Twitter, the social-networking Web site that allows users to broadcast short text messages to a group of friends, has burst into popularity with millions of subscribers. I’m a confirmed e-mail user, but that’s so 20th century. I feel a certain pressure to get with it. So, to Twitter or not to Twitter? I view it as a question for the ages—the ages of the users, that is.

It was my generation of engineers that created the Internet, but it is largely today’s youth who are molding the social connectedness that is coming to characterize cyberspace. These are the so-called digital natives, who grew up with the Internet already a part of everyday life. They’re always online, inhabiting multiple identities, living a culture of sharing and peer collaboration. For them, multitasking is just the way it is. We older engineers built cyberspace, but our kids live in it, and for many of them the technology is transparent and almost irrelevant.

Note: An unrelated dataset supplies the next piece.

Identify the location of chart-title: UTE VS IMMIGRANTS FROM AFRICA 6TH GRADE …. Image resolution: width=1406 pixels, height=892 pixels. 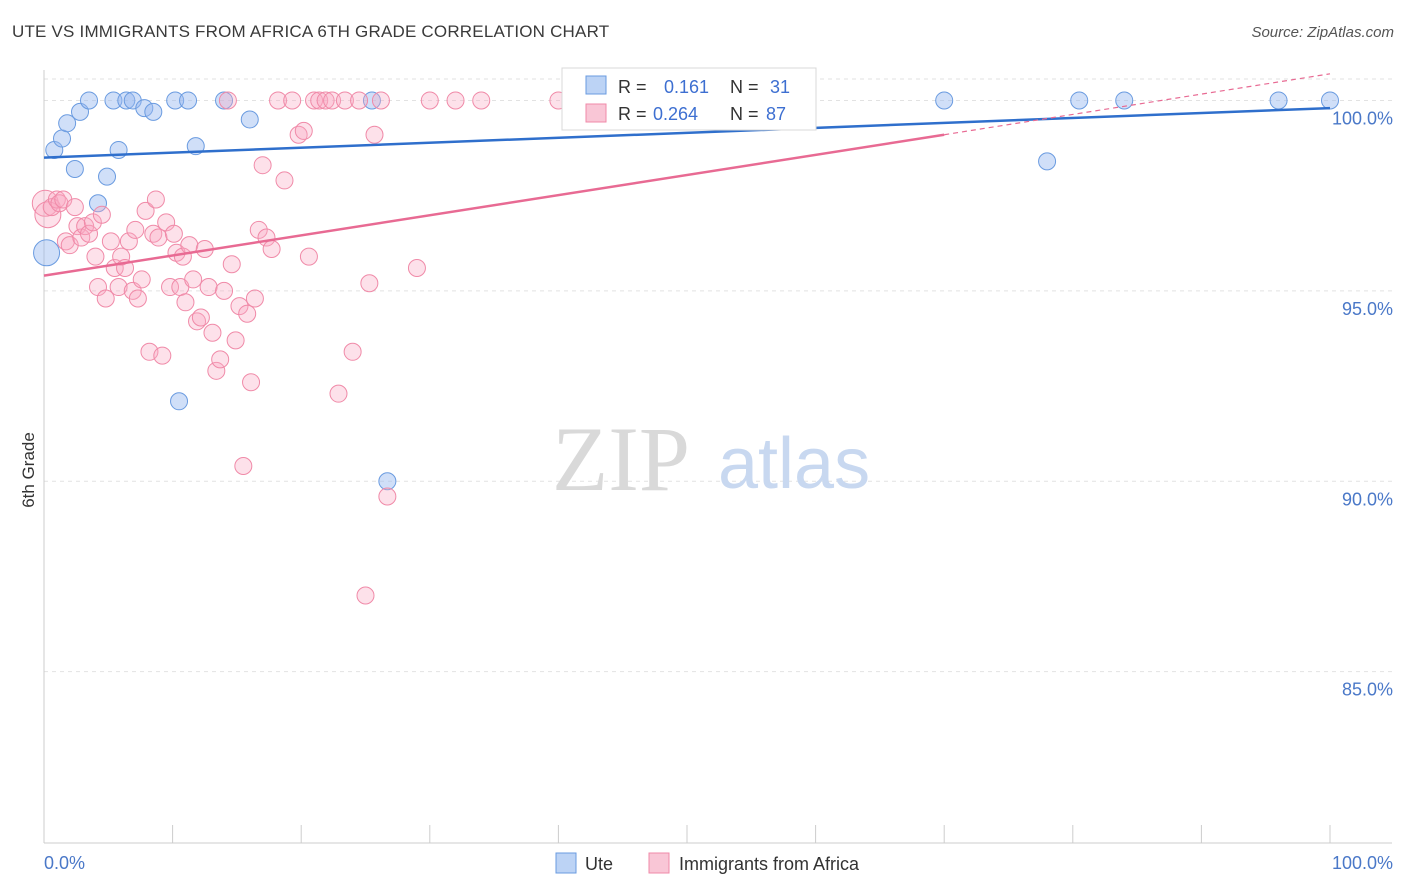
(311, 32).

So as a digital immigrant, already an adult as the new culture was forming, I am amazed at what I see. At a recent meeting a young speaker casually mentioned that every morning he Twitters that he has just woken up. Alarm bells went off in my head. I thought about the fact that several scores of people are going to read a message that this guy has awakened. Isn’t this is an incredible waste of time for everyone involved? But a more unpleasant thought also formed in the back of my head—the worry that no one would care that I myself had just arisen. There must be some social consequence that I’m missing. An older acquaintance told me that he had been using Twitter and that after a week he had begun to feel a sense of connectedness.

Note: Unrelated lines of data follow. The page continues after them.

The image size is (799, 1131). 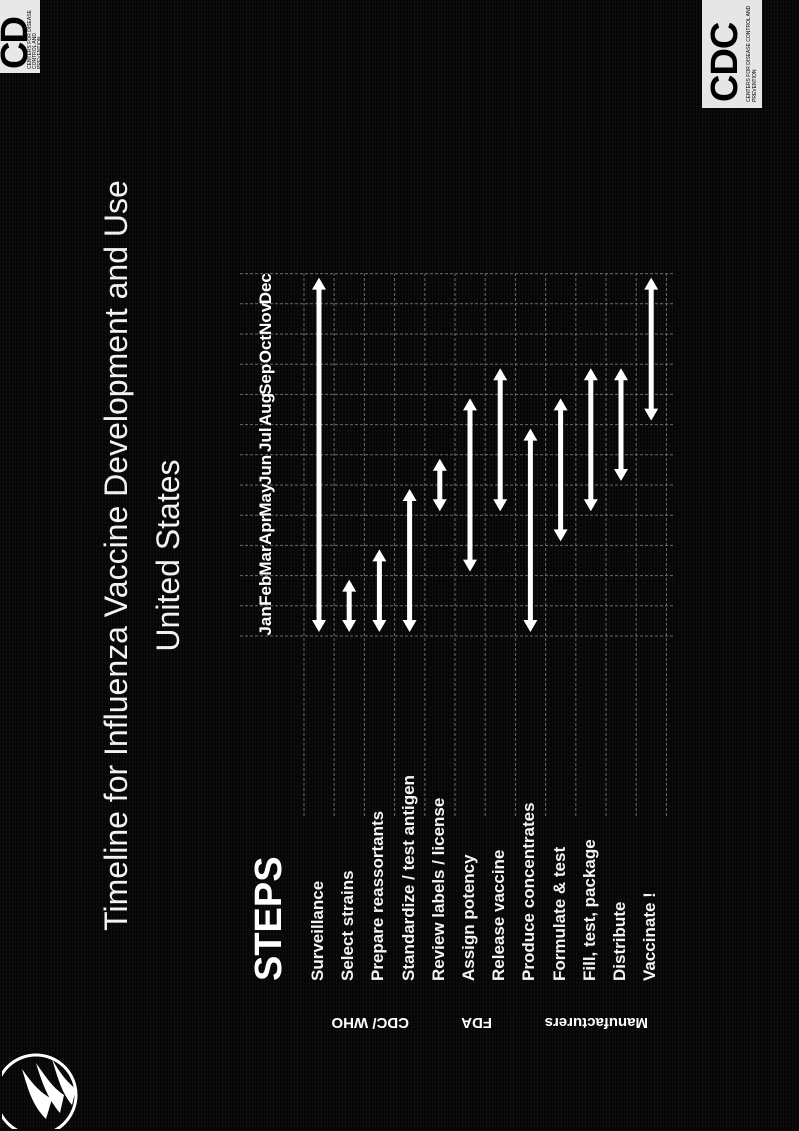 I want to click on group-label-fda: FDA, so click(x=476, y=1022).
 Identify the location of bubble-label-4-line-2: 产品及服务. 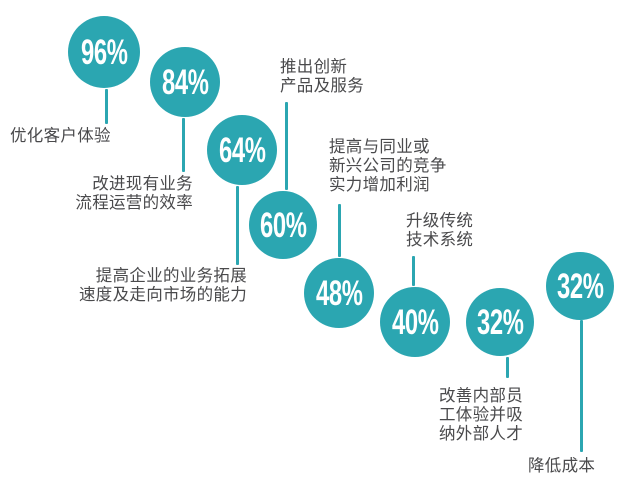
(322, 86).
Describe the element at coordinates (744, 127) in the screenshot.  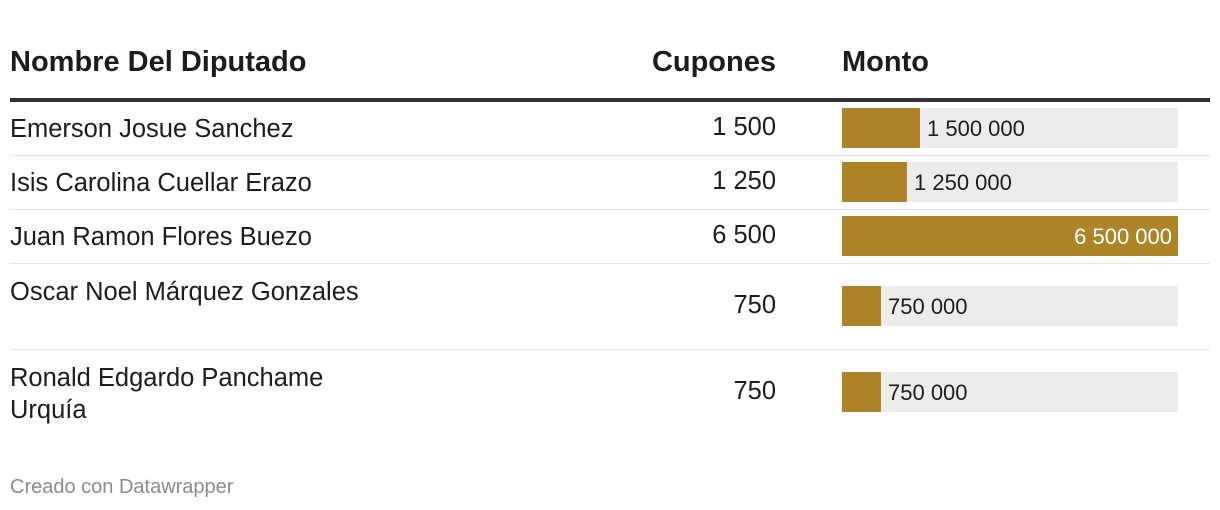
I see `row-cupones: 1 500` at that location.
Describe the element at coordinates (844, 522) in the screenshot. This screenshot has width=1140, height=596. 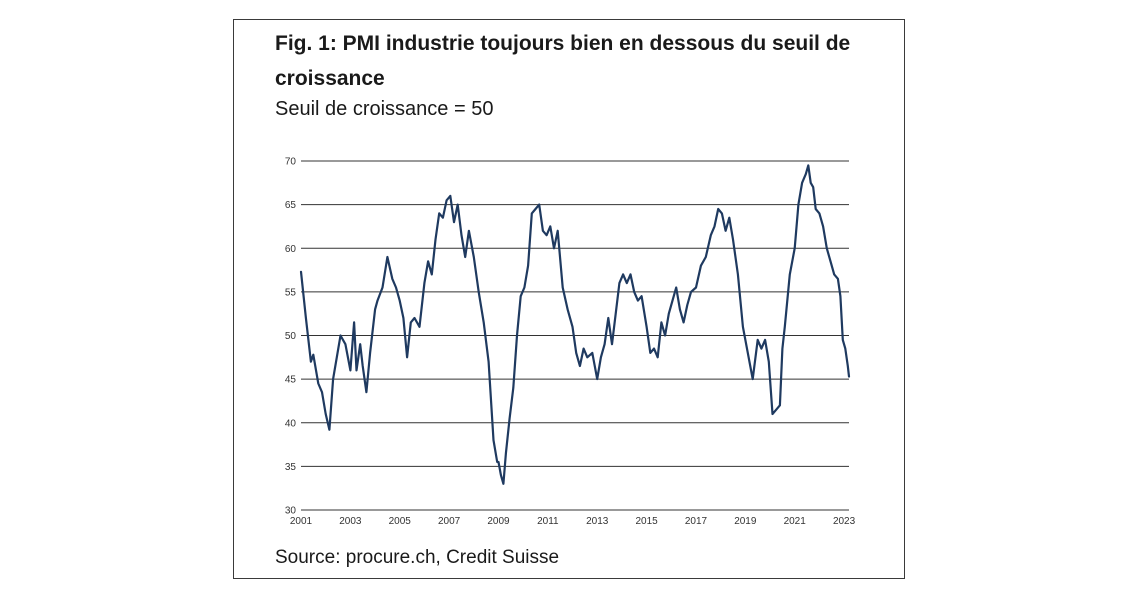
I see `x-tick-label-2023: 2023` at that location.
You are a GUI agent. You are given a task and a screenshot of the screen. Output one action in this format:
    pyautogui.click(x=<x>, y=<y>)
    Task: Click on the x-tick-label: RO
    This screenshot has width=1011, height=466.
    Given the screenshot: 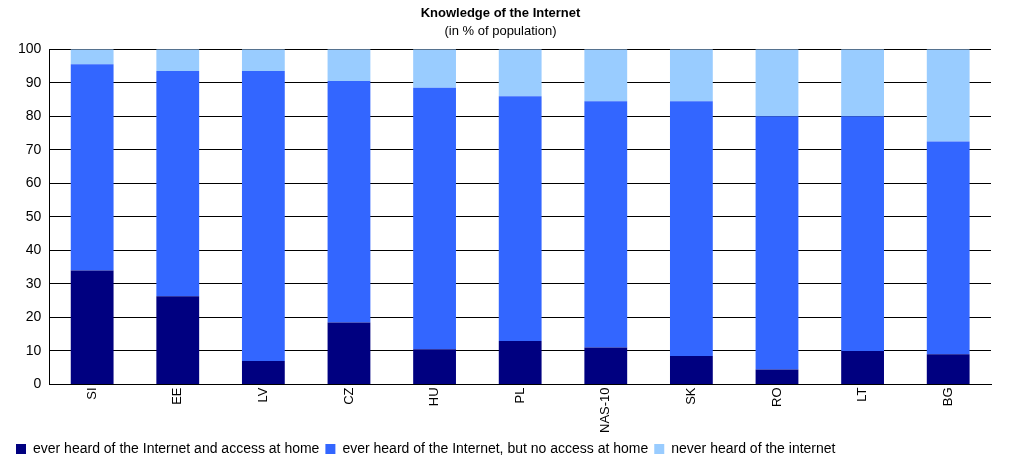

At this same meeting, another young speaker berated the whole audience of industry leaders. ”I was told this was a conference of executives, so I’m going to talk slow and use big slides,” he began. ”You are living in a bubble. You come here to find out what kids do. You guys are pencil pushers. You’re forced to make money.” I shrank in my seat, blanking out the rest of this tirade while testing unspoken counterarguments. And I wonder: years from now will this young person adopt the ways of us older workers, or are we seeing the rise of an entirely new social fabric?

Later, I discussed a forthcoming meeting with other organizers. Should we encourage the audience to Twitter during the next meeting? On the one hand, we felt this would distract from our speakers. Moreover, we had reviewed the unsolicited Twitters during a previous meeting and concluded that they were largely vacuous. On the other hand, perhaps the Twitters encouraged engagement. And anyway, how could we deny a growing use of that technology in a technology meeting? Alas, we could draw no rational conclusion other than to designate a ”tag” for that particular meeting for Twitters to congregate around. We’re in the middle of something happening around us, and we don’t really understand the consequences.

I am constantly fascinated with the development of the sociology of the Web. Perhaps two insightful cartoons from The New Yorker illustrate the evolution. In 1993, the magazine published Peter Steiner’s famous cartoon of two dogs at a computer, one saying to the other, ”On the Internet, nobody knows you’re a dog.” At that time the Internet was relatively young, and we all rejoiced in the unbridled freedom the cartoon embraced.

By 2005, in the same magazine, Alex Gregory had a cartoon with two dogs (I’m thinking the same dogs!) at a computer. One says to the other, ”I had my own blog for a while, but I decided to go back to just pointless, incessant barking.”

So is the networking phenomenon a great revolution in social consciousness, or is this just a lot of pointless, incessant barking? If you get a message that I’ve just awakened, you’ll know what I’ve decided.